### Excerpted text

# King's Quest or similar game(s)



## Stellamaz (Aug 12, 2009)

Is anyone else here old enough to remember playing the adventure game King's Quest (early/mid-1980s)? Does anyone know whether it (or anything similar to it) is or will be available for the Fire?

I do know about (and already have) the app for Colossal Cave Adventure. It's kinda fun, but in reality (to me, at least) a poor substitute for King's Quest (and similar games) because it's pure text; the graphics were, to me, part of what made KQ so much fun.

Thanks for any help.


----------



## JoeDiver (Dec 4, 2011)

Leisure Suit Larry would be awesome to play again.....so would Space Quest's.....and the old Wizardry games!

Ahh....memories of my dear old Amiga 500......


----------



## Linjeakel (Mar 17, 2010)

Oh heck - Leisure Suit Larry, that takes me back! The hours I spent on that, Space Quest and King's Quest!    

You really had to think when you were playing those games too - I've never come across any modern style games that I've enjoyed like I did those. Or did I just get old?


----------



## Betsy the Quilter (Oct 27, 2008)

######
### Material shown

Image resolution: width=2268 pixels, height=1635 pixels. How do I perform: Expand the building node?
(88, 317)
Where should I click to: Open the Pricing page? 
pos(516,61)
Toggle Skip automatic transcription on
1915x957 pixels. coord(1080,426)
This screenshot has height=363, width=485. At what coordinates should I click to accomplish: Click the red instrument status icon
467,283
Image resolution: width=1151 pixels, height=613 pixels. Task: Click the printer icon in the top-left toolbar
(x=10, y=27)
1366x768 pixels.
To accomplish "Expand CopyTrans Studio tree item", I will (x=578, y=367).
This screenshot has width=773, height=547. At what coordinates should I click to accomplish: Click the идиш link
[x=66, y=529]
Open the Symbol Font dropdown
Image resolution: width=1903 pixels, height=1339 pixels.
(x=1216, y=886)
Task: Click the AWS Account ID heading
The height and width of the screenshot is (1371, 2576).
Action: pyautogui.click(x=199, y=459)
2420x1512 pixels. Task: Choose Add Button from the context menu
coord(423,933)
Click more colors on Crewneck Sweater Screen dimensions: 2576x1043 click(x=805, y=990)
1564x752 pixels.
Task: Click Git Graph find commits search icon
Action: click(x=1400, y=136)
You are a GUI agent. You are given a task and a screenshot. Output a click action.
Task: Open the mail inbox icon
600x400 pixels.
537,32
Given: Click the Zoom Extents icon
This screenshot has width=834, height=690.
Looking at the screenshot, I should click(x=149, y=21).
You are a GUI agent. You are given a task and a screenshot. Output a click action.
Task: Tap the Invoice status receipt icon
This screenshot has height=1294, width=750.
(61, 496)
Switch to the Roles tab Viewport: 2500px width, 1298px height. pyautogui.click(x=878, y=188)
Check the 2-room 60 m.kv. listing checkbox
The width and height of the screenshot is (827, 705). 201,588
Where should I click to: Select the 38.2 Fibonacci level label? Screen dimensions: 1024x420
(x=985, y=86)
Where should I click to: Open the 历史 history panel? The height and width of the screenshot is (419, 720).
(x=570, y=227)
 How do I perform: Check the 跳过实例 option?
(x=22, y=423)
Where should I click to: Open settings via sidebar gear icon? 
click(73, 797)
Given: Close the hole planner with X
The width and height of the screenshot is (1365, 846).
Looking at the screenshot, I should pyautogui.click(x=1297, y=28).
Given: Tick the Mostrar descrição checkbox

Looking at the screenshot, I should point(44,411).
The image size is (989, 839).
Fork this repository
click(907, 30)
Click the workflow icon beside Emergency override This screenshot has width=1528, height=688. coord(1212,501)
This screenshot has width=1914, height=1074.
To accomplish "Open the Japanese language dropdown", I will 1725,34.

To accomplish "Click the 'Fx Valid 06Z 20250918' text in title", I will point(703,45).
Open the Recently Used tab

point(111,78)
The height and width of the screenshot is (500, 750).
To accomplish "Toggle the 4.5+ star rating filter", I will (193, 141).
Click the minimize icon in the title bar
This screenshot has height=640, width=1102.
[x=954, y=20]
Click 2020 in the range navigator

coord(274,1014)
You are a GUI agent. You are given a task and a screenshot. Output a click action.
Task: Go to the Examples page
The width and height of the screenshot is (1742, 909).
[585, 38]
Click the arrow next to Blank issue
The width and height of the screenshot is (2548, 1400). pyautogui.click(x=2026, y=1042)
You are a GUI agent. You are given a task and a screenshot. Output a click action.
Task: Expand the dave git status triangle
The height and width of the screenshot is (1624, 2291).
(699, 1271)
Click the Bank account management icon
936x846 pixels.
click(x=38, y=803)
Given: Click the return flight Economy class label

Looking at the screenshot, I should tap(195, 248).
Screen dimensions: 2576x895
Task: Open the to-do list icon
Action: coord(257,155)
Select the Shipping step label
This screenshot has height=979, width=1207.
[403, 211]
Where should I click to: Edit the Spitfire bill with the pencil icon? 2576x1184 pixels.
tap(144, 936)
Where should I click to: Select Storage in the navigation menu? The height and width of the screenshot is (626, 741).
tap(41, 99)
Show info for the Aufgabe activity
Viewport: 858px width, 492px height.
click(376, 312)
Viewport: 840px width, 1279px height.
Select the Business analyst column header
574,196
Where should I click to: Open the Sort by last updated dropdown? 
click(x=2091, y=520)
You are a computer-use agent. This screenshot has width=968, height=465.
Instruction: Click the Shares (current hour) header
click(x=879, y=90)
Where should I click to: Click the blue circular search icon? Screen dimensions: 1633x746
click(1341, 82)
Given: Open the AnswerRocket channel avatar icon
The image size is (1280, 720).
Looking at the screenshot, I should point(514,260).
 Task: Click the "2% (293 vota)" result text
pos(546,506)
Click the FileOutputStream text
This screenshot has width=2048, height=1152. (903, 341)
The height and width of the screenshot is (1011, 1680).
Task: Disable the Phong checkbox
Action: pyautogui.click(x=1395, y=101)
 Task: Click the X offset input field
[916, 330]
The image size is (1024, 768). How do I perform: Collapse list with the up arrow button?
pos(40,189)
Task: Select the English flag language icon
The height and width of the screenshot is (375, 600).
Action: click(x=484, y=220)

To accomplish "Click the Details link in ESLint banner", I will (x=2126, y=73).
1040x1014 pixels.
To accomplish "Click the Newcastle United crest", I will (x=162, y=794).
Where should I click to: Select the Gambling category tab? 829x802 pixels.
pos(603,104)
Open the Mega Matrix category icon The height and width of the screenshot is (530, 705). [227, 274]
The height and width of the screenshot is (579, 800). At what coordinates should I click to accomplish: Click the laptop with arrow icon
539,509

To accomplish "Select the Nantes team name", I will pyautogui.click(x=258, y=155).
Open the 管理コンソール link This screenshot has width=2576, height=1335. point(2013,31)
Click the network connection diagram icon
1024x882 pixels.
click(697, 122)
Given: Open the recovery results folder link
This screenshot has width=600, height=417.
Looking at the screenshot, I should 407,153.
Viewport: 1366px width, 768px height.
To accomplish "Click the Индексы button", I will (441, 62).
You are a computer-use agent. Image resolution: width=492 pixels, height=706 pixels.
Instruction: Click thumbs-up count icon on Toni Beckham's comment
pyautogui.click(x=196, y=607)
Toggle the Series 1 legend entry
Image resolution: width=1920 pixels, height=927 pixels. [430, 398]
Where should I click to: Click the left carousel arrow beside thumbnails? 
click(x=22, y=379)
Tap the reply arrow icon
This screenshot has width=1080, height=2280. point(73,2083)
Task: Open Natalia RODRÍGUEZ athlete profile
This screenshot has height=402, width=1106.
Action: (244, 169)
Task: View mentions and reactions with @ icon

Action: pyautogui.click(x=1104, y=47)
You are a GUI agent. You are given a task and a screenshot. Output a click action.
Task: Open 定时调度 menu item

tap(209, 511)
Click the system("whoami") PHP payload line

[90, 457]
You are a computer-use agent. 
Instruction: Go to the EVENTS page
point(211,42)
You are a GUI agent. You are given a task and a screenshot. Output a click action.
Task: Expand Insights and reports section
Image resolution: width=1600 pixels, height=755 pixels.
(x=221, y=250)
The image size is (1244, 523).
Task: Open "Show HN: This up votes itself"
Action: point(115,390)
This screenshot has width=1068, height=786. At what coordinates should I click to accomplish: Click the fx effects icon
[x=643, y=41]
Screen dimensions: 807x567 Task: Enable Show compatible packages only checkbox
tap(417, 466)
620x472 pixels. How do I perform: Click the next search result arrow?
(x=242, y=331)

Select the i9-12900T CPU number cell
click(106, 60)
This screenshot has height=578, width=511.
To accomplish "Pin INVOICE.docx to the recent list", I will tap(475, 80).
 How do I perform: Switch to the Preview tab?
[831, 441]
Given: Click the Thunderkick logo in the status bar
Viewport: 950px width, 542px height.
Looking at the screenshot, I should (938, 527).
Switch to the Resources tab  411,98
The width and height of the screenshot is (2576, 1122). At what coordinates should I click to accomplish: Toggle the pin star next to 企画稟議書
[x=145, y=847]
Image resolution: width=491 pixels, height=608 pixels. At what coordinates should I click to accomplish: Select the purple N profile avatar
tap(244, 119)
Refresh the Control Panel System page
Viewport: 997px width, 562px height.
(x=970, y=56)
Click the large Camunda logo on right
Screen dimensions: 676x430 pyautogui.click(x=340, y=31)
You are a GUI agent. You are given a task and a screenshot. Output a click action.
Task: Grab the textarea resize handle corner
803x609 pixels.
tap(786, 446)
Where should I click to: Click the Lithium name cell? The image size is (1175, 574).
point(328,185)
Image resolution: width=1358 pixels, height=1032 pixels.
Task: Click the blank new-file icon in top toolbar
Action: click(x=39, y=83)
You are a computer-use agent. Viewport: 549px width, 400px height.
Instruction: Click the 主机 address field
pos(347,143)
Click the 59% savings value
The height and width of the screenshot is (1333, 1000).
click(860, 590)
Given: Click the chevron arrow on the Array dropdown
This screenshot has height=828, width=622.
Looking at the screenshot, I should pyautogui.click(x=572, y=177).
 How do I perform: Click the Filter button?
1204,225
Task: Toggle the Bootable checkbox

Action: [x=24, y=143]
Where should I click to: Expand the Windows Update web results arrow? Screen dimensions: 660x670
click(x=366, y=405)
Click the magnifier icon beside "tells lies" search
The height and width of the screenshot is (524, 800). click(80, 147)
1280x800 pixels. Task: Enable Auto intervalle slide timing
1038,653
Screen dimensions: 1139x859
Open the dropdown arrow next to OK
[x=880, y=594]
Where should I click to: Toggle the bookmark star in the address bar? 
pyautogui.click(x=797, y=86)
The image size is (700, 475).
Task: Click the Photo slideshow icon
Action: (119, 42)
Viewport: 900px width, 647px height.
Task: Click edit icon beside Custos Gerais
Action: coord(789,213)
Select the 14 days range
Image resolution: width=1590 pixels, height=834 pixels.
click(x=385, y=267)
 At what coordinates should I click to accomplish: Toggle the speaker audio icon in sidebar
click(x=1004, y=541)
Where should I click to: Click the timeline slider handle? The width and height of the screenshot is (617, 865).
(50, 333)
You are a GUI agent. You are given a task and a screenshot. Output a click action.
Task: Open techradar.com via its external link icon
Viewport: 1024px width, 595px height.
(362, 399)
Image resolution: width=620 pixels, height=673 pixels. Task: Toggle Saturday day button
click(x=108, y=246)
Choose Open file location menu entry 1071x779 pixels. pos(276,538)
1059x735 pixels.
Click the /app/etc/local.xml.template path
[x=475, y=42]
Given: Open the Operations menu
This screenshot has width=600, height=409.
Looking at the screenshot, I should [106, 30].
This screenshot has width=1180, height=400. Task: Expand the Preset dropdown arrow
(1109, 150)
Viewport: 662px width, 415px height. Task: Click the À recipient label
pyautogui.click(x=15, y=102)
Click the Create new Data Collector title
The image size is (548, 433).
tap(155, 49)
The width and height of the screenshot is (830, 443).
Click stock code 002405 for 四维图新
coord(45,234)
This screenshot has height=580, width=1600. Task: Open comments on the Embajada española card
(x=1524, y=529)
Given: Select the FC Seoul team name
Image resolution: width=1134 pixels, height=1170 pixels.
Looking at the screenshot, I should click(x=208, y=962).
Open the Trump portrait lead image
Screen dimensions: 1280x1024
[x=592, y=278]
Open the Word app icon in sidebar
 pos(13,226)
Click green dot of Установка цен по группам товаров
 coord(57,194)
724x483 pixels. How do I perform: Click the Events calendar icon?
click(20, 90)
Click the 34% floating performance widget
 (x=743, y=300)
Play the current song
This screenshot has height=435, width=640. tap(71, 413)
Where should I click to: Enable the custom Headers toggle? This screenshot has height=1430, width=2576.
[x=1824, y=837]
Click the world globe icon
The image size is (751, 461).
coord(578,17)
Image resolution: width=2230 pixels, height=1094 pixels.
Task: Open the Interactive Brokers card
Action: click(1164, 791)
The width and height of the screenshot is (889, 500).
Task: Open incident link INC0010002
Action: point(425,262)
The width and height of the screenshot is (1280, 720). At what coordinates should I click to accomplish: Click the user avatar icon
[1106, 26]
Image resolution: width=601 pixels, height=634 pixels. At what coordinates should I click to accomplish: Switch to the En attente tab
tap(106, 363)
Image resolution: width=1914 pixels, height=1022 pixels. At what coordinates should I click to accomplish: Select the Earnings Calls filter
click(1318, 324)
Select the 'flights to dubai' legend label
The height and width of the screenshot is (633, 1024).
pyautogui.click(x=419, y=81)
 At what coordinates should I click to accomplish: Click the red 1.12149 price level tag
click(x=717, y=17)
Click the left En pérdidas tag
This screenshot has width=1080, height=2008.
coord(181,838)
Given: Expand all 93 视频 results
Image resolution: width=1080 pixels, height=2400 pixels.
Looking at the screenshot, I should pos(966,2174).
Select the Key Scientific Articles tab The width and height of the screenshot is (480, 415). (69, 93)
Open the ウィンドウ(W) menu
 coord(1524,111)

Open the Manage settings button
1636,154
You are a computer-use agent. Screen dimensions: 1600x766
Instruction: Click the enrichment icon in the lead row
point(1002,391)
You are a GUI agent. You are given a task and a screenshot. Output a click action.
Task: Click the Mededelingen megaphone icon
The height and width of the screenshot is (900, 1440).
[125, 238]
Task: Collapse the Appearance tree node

######

**Given request A**
Reproduce the passage of the King's Quest thread from "Is anyone else" up to and including "for any help.".
**Given request B**
In the King's Quest thread, condense the paragraph beginning "I do know about (and already have)" into one shorter sentence that keeps its main facts.
**Given request C**
Write the next part of the King's Quest forum thread, picking up from its final line.

**Output A**
Is anyone else here old enough to remember playing the adventure game King's Quest (early/mid-1980s)? Does anyone know whether it (or anything similar to it) is or will be available for the Fire?

I do know about (and already have) the app for Colossal Cave Adventure. It's kinda fun, but in reality (to me, at least) a poor substitute for King's Quest (and similar games) because it's pure text; the graphics were, to me, part of what made KQ so much fun.

Thanks for any help.

**Output B**
The poster already has the Colossal Cave Adventure app and finds it somewhat fun, but sees it as a poor substitute for King's Quest and similar games because it is pure text, and the graphics were part of what made King's Quest so enjoyable.

**Output C**
Stellamaz said:


> Is anyone else here old enough to remember playing the adventure game King's Quest (early/mid-1980s)? Does anyone know whether it (or anything similar to it) is or will be available for the Fire?
> 
> I do know about (and already have) the app for Colossal Cave Adventure. It's kinda fun, but in reality (to me, at least) a poor substitute for King's Quest (and similar games) because it's pure text; the graphics were, to me, part of what made KQ so much fun.
> 
> Thanks for any help.


And see, I always did love the text games...didn't care about the graphics. 

Betsy


----------



## Ann in Arlington (Oct 27, 2008)

Wasn't there an app that someone mentioned a day or two ago that was essentially one of the old text adventure games. . . YES: Colossal Cave Adventure:


----------



## JetJammer (Jan 18, 2009)

I've been having fun with this one. Not free any more, but it's possible it'll show up again.



Reminds me of Zelda.


----------



## Patricia (Dec 30, 2008)

I loved Laura Bow.  Especially "The Colonel's Bequest".


----------



## markel (Oct 11, 2009)

My first text adventure game was Hitchikers Guide to the Galaxy. I believe it predates Kings Quest. Also, if I remember correctly, the original KQ was strictly text as well.


----------



## DonWhitaker (Dec 10, 2011)

I think you may be in luck, Stellaz, if you are willing to get your hands dirty.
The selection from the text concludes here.